- [CONSIGNE] Poursuivez la critique de la série à partir de sa dernière phrase.

- [DOCUMENT SOURCE]
Toutes ces éloges sont surtout dirigées vers la première moitié de la série, qui installe le décor et les personnages et explore le potentiel comique et émotionnel de son postulat. A compter de la seconde moitié les choses ralentissent énormément ; l’intrigue fait du sur-place, les gags deviennent de plus en plus lourds et on sent aussi clairement que possible la volonté du scénario de gagner du temps et de rallonger la sauce. On peut sans problème passer l’intégralité de la deuxième moitié et aller directement au dernier épisode qui apporte enfin un peu de grain à moudre juste avant la conclusion. C’est bien dommage car les personnages principaux Loid, Yor et Anya ont un charisme fou, le simple fait de le voir interagir à l’écran est drôle en soi, mais la série fait le choix étrange de séparer les persos et de les envoyer faire leurs histoires dans leur coin (Anya va à l’école, Yor fait la cuisine, Loid va chercher le courrier) alors que c’est lorsqu’ils sont réunis que la série fonctionne le mieux. Plus que n’importe quelle autre série récente, on voit tout de suite le moment où le manga a commencé à bien fonctionner et où les éditeurs ont passé un coup de fil à l’auteur « Bon coco, ton manga d’espions il se vend bien là, maintenant tu laisses tomber le scénario et tu nous fais du filler le temps qu’on négocie les droits avec Crunchyroll pour la saison 2 et le film, t’inquiètes on leur glisse un mot pour ton pourcentage ».

- [EXTRAIT DE DONNÉES]

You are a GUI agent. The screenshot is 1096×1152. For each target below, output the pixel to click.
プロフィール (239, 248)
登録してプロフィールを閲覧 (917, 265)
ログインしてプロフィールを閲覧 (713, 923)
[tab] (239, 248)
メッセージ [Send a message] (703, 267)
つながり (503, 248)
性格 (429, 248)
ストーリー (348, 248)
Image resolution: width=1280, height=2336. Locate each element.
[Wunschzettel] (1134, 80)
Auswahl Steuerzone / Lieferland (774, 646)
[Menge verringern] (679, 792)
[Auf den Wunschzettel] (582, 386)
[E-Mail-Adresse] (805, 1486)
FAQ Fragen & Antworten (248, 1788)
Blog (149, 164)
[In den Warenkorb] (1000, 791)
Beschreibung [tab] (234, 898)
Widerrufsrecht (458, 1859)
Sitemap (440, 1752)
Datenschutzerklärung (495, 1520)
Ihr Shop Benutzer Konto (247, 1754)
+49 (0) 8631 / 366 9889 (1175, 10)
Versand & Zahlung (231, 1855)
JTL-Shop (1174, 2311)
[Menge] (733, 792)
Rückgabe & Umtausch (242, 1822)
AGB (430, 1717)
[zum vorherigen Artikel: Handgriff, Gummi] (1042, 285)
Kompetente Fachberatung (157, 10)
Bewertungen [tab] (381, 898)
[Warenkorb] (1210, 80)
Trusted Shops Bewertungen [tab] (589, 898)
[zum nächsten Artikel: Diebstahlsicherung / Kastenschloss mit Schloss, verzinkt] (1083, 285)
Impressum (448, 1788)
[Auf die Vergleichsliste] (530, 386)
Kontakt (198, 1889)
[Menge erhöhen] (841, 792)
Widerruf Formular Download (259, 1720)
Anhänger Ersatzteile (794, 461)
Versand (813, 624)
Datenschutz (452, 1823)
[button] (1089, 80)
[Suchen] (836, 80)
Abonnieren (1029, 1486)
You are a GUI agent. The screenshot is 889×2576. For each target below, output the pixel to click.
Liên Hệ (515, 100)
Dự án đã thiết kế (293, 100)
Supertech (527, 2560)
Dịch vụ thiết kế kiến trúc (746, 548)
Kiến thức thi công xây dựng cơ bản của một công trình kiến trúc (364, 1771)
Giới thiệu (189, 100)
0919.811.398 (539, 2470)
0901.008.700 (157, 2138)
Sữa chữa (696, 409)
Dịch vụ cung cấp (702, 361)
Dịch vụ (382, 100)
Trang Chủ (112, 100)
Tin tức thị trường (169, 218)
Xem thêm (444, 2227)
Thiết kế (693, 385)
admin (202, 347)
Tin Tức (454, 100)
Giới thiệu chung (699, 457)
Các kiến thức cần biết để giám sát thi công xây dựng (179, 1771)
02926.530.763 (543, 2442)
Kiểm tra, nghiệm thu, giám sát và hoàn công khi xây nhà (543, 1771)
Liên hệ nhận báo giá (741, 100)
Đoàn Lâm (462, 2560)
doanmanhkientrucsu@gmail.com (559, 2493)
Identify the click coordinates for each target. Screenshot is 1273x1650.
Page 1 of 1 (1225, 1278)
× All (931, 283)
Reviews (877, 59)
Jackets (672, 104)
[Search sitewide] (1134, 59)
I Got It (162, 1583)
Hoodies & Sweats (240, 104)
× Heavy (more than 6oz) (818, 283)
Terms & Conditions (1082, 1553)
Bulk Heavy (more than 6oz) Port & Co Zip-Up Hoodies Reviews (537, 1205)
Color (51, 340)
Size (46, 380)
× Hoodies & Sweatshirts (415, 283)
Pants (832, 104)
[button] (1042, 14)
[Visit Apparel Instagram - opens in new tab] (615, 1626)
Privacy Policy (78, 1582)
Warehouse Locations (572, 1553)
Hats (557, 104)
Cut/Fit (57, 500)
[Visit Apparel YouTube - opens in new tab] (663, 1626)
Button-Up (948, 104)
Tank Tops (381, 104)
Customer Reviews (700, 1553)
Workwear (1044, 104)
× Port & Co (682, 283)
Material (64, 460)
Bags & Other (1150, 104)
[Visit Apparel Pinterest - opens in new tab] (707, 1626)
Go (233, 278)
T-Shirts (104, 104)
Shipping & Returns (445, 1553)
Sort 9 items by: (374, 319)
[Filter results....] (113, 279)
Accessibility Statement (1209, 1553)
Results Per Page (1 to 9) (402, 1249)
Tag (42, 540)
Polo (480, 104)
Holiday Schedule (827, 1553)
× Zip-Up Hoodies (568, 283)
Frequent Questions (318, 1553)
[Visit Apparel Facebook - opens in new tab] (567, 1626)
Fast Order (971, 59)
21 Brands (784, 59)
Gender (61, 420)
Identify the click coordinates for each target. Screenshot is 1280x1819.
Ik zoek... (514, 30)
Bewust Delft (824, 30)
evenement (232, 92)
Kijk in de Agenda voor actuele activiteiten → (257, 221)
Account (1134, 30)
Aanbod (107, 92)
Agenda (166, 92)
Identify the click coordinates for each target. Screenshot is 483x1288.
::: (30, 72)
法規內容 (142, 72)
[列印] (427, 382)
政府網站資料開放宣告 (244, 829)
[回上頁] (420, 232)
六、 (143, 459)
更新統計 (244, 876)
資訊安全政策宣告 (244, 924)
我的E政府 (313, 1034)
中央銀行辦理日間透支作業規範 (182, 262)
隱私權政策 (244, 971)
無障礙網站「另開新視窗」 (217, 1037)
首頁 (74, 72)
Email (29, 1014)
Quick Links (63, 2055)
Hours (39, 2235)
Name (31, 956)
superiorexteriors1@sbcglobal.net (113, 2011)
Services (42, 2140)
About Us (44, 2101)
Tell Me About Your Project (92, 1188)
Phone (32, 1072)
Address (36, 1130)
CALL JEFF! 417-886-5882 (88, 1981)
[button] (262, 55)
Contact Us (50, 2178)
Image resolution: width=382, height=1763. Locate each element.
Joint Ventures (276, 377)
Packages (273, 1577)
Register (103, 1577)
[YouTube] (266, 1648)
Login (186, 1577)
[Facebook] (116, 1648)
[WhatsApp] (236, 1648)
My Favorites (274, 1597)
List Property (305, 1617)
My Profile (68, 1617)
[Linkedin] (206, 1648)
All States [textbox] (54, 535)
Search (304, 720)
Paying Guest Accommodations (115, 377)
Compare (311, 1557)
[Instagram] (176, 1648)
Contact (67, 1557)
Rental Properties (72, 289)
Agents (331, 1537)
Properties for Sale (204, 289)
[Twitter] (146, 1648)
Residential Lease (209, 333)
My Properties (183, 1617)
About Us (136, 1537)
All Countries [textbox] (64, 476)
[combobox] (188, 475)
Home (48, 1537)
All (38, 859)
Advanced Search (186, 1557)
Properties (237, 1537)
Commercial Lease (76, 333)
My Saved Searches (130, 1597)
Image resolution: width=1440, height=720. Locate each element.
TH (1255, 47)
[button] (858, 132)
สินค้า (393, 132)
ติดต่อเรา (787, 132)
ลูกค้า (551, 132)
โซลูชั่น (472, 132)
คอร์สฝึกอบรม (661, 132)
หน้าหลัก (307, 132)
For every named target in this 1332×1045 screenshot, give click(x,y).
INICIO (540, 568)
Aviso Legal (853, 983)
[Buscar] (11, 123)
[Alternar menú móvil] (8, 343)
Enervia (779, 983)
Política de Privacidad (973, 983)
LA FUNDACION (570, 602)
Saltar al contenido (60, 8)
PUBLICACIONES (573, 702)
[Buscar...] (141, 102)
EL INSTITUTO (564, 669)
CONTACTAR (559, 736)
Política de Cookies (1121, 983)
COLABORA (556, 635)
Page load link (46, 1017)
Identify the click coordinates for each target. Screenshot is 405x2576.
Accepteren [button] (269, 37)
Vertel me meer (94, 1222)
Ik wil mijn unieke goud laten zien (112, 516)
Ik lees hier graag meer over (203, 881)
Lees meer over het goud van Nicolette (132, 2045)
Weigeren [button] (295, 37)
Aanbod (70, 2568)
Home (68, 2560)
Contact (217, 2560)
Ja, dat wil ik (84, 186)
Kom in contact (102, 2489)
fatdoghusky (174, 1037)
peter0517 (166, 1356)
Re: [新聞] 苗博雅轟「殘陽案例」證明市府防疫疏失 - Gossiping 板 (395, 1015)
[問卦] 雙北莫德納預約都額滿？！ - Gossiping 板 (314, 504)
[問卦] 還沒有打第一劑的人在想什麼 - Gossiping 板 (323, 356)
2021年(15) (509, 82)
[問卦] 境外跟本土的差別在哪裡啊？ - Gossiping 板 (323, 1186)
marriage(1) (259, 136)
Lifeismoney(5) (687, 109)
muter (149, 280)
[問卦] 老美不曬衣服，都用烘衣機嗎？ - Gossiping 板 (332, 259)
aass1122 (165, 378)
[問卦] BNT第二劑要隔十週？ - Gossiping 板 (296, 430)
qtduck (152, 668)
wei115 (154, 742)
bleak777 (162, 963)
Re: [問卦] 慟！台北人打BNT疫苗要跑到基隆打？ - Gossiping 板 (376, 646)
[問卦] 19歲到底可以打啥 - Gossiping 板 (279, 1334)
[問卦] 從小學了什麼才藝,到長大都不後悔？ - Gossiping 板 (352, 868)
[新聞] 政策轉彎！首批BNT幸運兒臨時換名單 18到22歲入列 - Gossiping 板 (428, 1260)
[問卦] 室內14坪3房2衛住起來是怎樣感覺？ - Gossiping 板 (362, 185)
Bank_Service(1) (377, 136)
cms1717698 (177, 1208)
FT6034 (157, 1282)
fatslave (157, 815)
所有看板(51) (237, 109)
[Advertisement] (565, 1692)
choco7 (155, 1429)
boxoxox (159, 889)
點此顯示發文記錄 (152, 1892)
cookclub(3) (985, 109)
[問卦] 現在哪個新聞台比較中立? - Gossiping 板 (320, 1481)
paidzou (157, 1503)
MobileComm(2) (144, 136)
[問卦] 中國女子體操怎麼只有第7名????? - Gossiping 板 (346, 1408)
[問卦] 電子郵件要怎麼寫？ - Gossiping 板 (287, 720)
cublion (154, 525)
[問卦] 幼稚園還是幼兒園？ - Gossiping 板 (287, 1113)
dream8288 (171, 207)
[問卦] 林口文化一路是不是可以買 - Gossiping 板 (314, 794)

- [RÉPONSE]
Je disais plus haut que SpyxFamily ça sentait le pognon mais pas uniquement dans le chara-design. C’est un anime aussi bien produit qu’il est inoffensif, conçu et étudié pour plaire au grand public mondialisé des services de streaming (avec doublage français en simulcast pour ne perdre aucun potentiel spectateur). Son récit comique-mais-avec-un-peu-de-sérieux-quand-même, ses personnages mignons et son contexte historico-burlesque à la Tintin & Milou assurent une base solide de divertissement qui invitent à revenir chaque semaine même en sachant pertinemment que, comme toutes ces séries qui ne reposent que sur une seule blague, il ne faut pas s’attendre à de la haute voltige narrative. C’est l’équivalent japanimesque de l’eau tiède, dont il serait stupide de dire du mal puisque il n’y a finalement pas grand-chose à en dire tout court.